SB 375 sends the right message
Reducing greenhouse gases a pipe dream without land-use shifts
As the Butte County Board of Supervisors evaluates land-use options for updating the general plan, legislators in Sacramento will face a similar deliberation. That’s because Senate Bill 375 has headed to the Assembly, where passage would send it to the governor’s desk for signing.
SB 375 would offer incentives for local governments to adopt growth strategies that support “infill” development near transportation hubs and employment centers, giving residents the opportunity to make fewer car trips per day and helping to reduce greenhouse-gas emissions. It was authored by Darrell Steinberg (D-Sacramento), who knows that in order to reach the goals of the state’s landmark Global Warming Solutions Act—a 25 percent reduction in greenhouse-gas emissions by 2020—Californians will need to do more than replace a few light bulbs and recycle some cans. We’ll need to address larger issues of where people will live.
Like the general-plan update, this is long overdue. For almost half a century, California’s land-use policies have tended to favor sprawl over infill development, and the results speak for themselves.
Developers have all too often found that state environmental reviews have made it more difficult to gain approval for projects within cities than for projects outside existing urban cores. It’s been cheaper and easier to buy up cheap rural land; build vast expanses of tract-home developments lacking employment centers, schools and services; and let the state pay for the roads and infrastructure needed to link these “leapfrog” developments to the places where residents will work, go to school and shop.

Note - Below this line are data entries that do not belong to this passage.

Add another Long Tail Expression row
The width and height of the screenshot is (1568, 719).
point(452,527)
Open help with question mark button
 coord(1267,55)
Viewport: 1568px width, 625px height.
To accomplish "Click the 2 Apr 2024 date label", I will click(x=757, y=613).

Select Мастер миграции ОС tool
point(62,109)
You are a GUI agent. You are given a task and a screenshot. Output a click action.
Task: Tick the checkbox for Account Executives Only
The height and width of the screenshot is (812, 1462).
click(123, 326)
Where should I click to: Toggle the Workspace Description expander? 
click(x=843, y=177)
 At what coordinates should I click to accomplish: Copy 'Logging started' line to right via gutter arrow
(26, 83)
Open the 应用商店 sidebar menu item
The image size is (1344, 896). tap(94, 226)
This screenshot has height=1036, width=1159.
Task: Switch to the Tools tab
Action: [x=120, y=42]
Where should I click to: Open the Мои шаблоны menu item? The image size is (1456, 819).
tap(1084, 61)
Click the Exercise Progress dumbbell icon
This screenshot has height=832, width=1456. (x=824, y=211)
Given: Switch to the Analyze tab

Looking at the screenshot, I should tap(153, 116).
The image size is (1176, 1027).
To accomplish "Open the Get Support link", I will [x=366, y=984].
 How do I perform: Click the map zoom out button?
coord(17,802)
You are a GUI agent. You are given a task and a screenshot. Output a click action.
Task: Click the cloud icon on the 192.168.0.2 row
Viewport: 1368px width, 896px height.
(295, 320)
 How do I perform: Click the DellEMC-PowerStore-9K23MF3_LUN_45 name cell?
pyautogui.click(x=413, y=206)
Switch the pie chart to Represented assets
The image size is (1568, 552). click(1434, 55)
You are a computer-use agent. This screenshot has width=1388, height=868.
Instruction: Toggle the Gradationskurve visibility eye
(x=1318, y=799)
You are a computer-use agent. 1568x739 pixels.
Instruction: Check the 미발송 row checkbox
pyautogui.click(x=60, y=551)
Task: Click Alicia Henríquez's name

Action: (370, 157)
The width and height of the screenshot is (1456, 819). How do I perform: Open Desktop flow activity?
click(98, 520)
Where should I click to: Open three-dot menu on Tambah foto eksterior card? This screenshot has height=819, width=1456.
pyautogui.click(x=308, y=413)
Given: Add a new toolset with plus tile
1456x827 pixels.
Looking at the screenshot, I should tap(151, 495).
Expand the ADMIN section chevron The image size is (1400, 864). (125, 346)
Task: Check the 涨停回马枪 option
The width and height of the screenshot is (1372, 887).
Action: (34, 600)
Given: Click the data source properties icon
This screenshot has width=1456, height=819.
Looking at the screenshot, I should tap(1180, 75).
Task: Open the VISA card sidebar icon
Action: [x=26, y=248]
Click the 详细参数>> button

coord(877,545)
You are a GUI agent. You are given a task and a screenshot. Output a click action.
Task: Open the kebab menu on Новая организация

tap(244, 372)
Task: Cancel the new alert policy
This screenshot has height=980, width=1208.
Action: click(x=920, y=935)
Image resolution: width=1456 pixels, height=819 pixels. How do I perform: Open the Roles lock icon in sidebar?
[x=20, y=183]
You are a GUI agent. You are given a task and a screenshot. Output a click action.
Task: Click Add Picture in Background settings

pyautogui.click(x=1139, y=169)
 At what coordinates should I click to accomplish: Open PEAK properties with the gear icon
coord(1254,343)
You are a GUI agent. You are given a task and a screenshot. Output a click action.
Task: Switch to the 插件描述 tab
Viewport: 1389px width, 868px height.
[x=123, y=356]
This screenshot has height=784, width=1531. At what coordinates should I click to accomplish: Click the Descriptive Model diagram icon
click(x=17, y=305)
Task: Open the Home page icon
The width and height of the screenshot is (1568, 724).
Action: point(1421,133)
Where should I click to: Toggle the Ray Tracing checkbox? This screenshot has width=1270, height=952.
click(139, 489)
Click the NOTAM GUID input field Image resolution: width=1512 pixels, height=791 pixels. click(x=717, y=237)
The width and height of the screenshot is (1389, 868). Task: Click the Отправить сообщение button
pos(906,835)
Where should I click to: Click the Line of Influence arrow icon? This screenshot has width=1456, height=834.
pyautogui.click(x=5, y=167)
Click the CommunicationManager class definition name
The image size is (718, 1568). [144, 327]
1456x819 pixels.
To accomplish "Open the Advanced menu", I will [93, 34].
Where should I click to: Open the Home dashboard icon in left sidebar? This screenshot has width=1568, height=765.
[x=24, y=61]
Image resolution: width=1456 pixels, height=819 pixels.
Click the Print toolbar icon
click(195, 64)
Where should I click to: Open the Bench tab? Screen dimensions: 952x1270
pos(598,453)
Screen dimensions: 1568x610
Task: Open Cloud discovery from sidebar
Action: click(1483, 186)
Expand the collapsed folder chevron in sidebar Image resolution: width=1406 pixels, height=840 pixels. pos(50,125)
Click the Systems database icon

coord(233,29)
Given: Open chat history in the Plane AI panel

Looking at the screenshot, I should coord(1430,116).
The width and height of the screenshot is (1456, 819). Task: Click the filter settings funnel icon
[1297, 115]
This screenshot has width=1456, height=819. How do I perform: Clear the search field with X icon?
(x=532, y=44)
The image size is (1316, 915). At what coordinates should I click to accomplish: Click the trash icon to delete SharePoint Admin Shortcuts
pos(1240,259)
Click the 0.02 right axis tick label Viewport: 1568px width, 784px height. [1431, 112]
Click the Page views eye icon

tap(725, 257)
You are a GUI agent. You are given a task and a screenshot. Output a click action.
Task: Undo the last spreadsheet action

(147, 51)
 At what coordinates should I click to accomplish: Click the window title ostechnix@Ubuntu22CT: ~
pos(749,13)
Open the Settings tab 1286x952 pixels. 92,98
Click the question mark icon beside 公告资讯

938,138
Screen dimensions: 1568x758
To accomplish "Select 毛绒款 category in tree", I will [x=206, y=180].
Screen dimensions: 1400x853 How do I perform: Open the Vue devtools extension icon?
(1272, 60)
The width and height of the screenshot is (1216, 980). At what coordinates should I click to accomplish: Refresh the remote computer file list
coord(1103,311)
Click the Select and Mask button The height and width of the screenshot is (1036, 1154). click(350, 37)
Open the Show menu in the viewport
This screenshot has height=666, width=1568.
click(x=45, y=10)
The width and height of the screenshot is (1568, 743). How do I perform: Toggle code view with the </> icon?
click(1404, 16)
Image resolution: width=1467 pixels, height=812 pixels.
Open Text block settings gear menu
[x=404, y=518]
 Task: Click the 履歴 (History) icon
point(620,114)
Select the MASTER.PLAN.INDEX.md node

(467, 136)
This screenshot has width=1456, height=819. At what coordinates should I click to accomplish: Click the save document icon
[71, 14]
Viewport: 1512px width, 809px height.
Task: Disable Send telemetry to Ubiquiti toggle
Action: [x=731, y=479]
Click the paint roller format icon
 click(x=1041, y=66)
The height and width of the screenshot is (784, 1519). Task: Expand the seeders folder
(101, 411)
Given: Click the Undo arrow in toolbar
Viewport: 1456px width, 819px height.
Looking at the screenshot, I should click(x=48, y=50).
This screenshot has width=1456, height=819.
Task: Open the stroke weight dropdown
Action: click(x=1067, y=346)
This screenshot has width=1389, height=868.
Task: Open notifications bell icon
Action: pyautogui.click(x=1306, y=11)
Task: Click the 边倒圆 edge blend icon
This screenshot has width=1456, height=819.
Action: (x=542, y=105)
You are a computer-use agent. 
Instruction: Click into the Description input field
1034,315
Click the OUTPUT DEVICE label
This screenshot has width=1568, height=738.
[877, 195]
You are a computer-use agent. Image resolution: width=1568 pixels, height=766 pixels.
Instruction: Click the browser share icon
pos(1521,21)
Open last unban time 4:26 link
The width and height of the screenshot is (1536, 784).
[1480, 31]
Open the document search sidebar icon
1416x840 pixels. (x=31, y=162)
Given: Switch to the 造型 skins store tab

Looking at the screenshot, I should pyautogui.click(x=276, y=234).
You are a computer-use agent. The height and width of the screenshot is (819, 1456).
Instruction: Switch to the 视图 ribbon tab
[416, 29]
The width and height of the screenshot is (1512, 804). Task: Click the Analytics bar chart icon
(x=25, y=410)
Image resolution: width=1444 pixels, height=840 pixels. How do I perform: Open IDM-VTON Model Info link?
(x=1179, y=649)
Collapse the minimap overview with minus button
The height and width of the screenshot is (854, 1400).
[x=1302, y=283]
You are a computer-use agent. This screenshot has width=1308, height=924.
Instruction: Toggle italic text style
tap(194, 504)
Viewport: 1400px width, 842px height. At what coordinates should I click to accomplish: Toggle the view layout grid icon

With California predicted to gain as many as 11 million new residents by 2025, there simply is no way to make the required emissions reduction without addressing land-use issues and growth. SB 375 points the way toward a future where we can accommodate the need for new housing yet still reduce greenhouse-gas emissions and fight global warming. We urge the Assembly to pass it, the governor to sign it and county leaders to follow its example.